EDITORIAL: Legislators need to join real world to address deficits
A report from the U.S. Energy Information Administration earlier this month contained a small but — from the Alaska view — telling notation.
The July 11 report, “EIA projects rise in U.S. crude oil and other liquid fuels production beyond 2017,” projected a continued decline in Alaska’s output.
“Production in Alaska continues to decline through 2040, dropping to less than 0.2 million b/d (barrels per day) in 2040,” according to the report.
This is not good news for anyone hoping that increased oil production or an increase in oil prices, or both, is going to help Alaska out of its precarious fiscal situation.
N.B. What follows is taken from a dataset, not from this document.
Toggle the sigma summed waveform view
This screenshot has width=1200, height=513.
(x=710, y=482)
To think either of those occurrences is going to materialize to help Alaska is folly. Alaskans, and especially those campaigning for a seat in the Legislature, are making a grave mistake if they choose to reject major deficit-reduction efforts in favor of such wishful thinking. Some people, unfortunately, do argue that our situation will be saved by an oil price and production renaissance.
Alaska had a $3.1 billion deficit for the current fiscal year, a gap that was covered through Gov. Bill Walker’s $1.29 million in vetoes and by drawing on savings accounts.
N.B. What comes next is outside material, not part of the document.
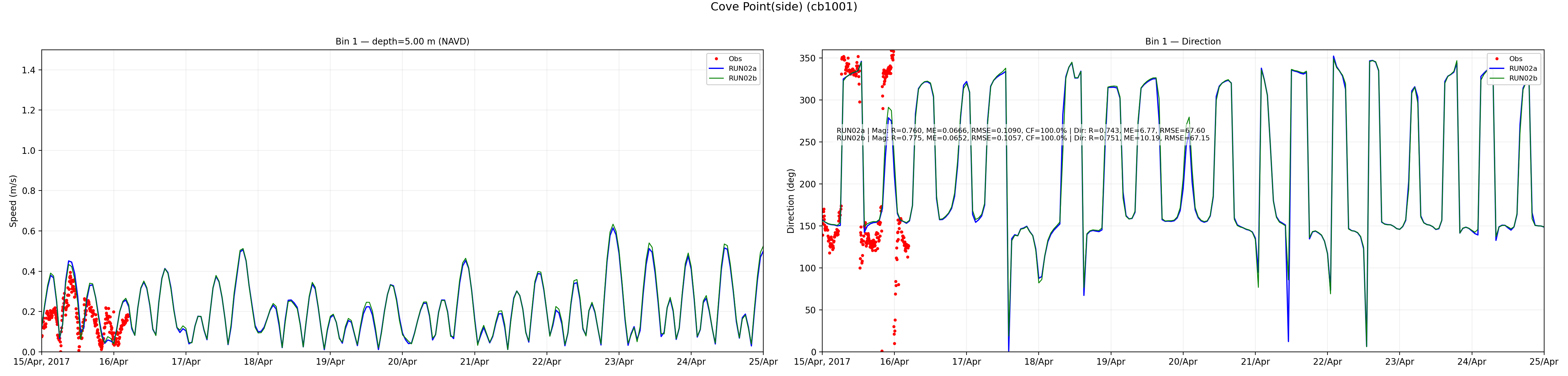Click the RUN02b green line in the speed plot legend
Screen dimensions: 1568x376
coord(717,78)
Those savings accounts are going to run dry in about two years unless the Legislature approves significant legislation to straighten out the state’s finances. Gov. Walker put forward solid ideas in December, but legislators repeatedly balked.
Nothing got done.
Once upon a time, not too long ago, revenue from Alaska’s oil fields accounted for about 90 percent of the state government’s general fund revenue. Now it’s a fraction of that amount. Massive and sudden change would be needed in the oil world to return to the good ol’ days.
The Energy Information Administration report is but one of several that constantly come out about the global oil market, of which Alaska is but one of many players. Those reports have a variety of differing projections based on various price and production scenarios, adding to the uncertainty.
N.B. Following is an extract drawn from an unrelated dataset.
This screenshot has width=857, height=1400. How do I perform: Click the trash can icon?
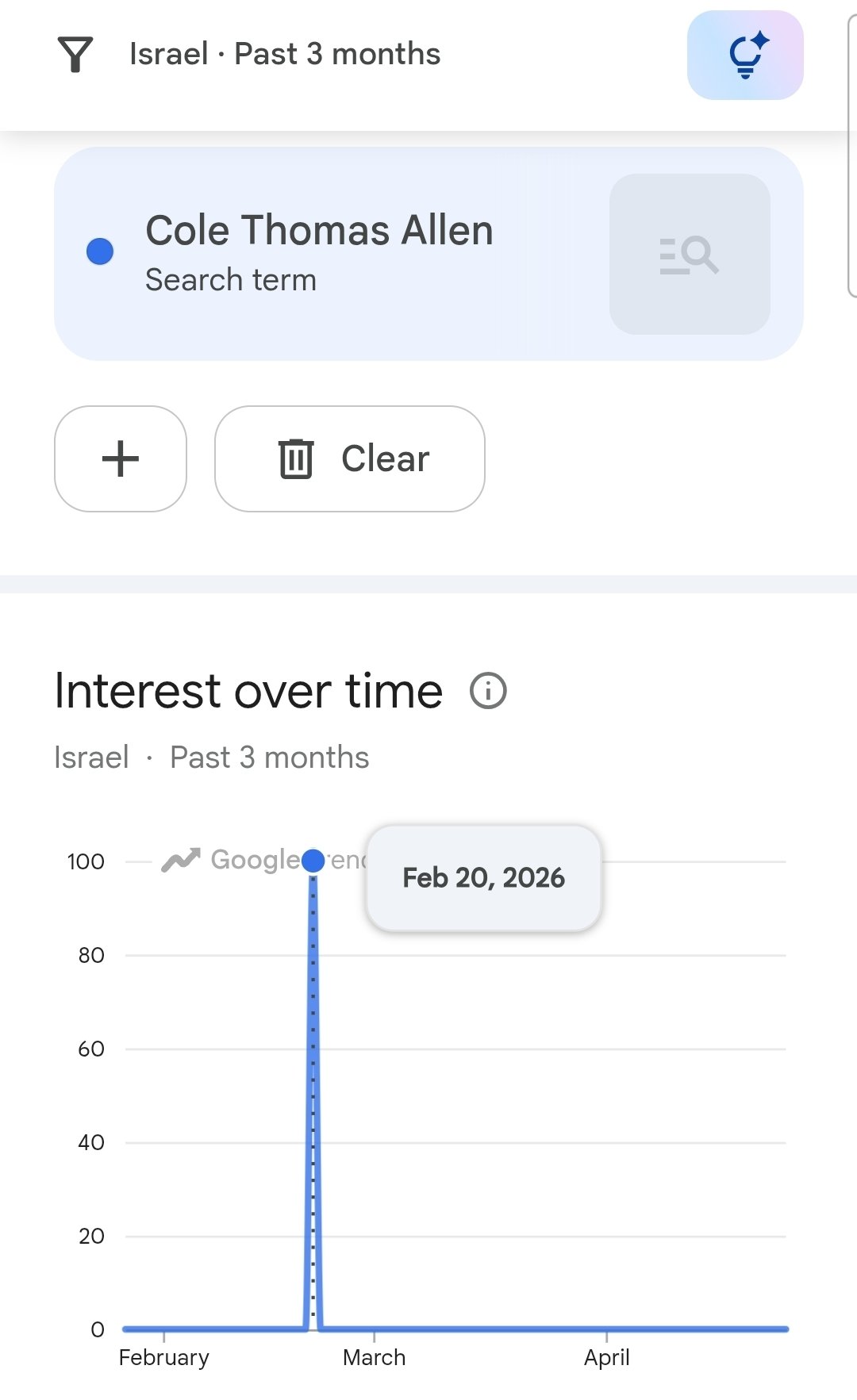296,459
Alaska’s own report, from the Alaska Department of Revenue — it issues two reports annually — gives a pretty grim near-term and medium-term outlook about the amount of oil income the state can expect. The cover letter from Revenue Commissioner Randall Hoffbeck spells it out:
“The revenue forecast is based on a revised oil price forecast of about $40 per barrel versus $50 in the fall,” he wrote. “The forecast prices over the next 10 years have also been reduced to reflect anticipated future lower prices. The average price is now not forecast to reach $60 until FY 2021.
However, with the global contraction on investment in production, and spare capacity that represents less than three percent of global demand — we also recognize the potential for significant price volatility over the next few years.”
Oil revenue collapsed several years ago, and there’s little sign of improvement. The year-to-year change in the amount of the state’s oil income is staggering, from $1.69 billion in fiscal 2015 to $801 million in fiscal 2016 to a projected $705 million for fiscal 2017, the current fiscal year. And the fiscal 2015 number is down sharply from the days when oil exceeded $100 a barrel; it’s now about $40.
That’s catastrophic. It isn’t going to change anytime soon. And what that means is Alaska urgently needs its residents and its elected officials to live in the real world and not in the world of fantasy.